Selon les Occidentaux, en 2009 et 2013, les manoeuvres Zapad ont notamment simulé une invasion de la Pologne par des dizaines de milliers de soldats russes et une frappe nucléaire contre Varsovie. 
L'Otan, qui doute des chiffres avancés pour Zapad-2017, appelle depuis des mois Moscou à la "transparence" et demande que ses observateurs --trois d'entre eux ont été invités aux "journées visiteurs"-- puissent assister aux phases cruciales de l'exercice, notamment aux briefings sur son scénario et sa progression. C'est ce que prévoit le document de Vienne --cosigné par Moscou-- pour des manoeuvres mobilisant plus de 13.000 soldats.
Les Occidentaux ne croient en rien les Russes qui affirment que l'exercice sera "purement défensif" et simulera la réponse de l'armée russe à des attaques "terroristes".
Le chef d'état-major du Bélarus, Oleg Belokonev, a d'ailleurs assuré que l'exercice répondrait à une tentative de "déstabilisation" de la part d'une "coalition de pays à l'Ouest (...) là où se trouvent la Pologne, la Lituanie et la Lettonie".
 

- Radars et drones -

 
Même s'ils ne veulent pas donner de détails, les Alliés ne resteront pas les bras croisés. "Des moyens seront évidemment mis en oeuvre par l'Otan pour voir ce qui se passe. C'est de bonne guerre", explique un diplomate sous couvert d'anonymat.
Ils disposent notamment de puissants radars de surveillance terrestre, montés sur des drones, "qui traquent en temps réel le mouvement de camions, tanks etc..." à une distance de 200, voire 300 km, ce qui permet ensuite à leurs "planificateurs militaires de faire une analyse déductive" sur le scénario de l'exercice, souligne Brooks Tigner, de la publication de défense IHS Jane's.
Sur la base de Tapa, "l'exercice (Zapad) ne changera pas l'entraînement" conjoint des troupes britanniques, françaises, danoises et estoniennes qui a démarré au printemps, explique le colonel français Olivier Waché: "On a les moyens de réagir (...) si maintenant il y avait vraiment une envie des Russes de franchir la frontière. Mais ce n'est pas du tout ce qui est envisagé".
"Je ne pense pas que les Russes projettent de franchir la frontière avec l'Otan", insiste également M. Tigner, "ce serait une folie (...) car l'Otan répliquerait immédiatement".

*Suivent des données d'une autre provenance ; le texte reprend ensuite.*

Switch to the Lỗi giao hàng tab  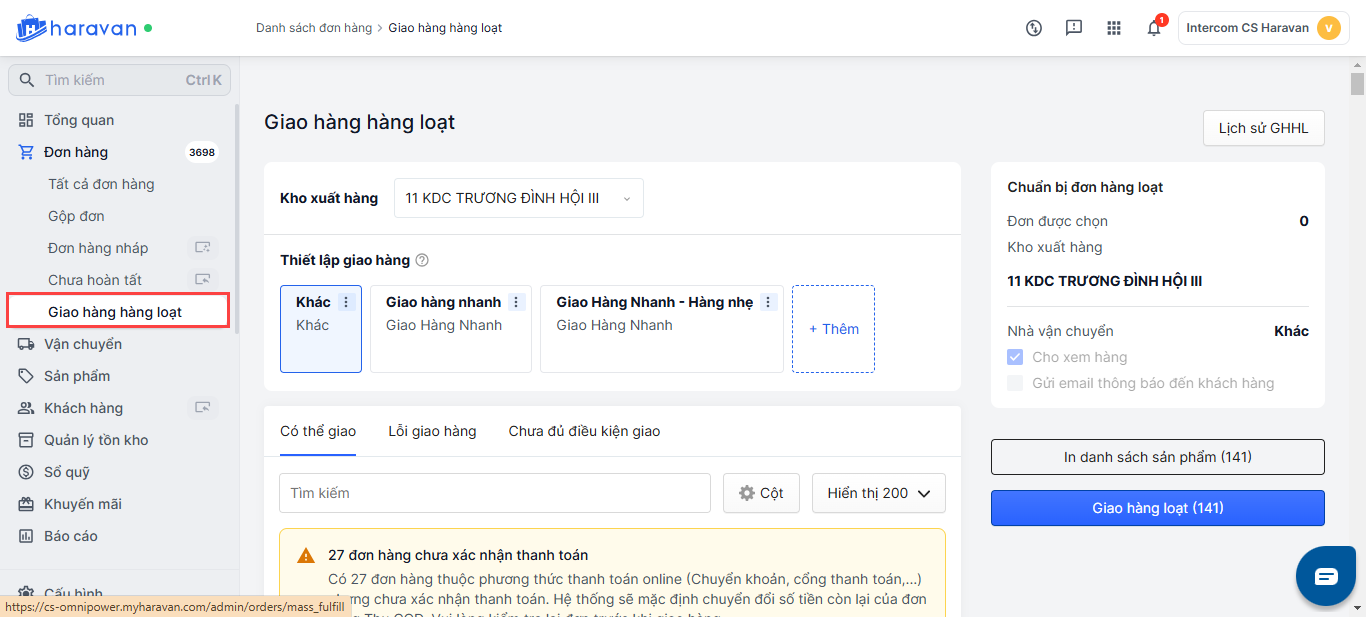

Le "vrai but" de ces manoeuvres, "c'est de montrer que la Russie dispose toujours des forces militaires considérables", et "qu'elle puisse dire: +Nous sommes toujours une superpuissance", selon l'expert.
"Il y a une vraie inquiétude des Alliés que ces exercices servent à réaffirmer une posture plus agressive, voire qu'ils servent à installer du matériel militaire russe encore plus près de certains pays de l'Otan", relève le diplomate. 
"Combien de troupes, d'armes, la Russie laissera-t-elle au Bélarus ou dans l'enclave de Kaliningrad ? C'est la question qui rend tout le monde nerveux", abonde M. Tigner.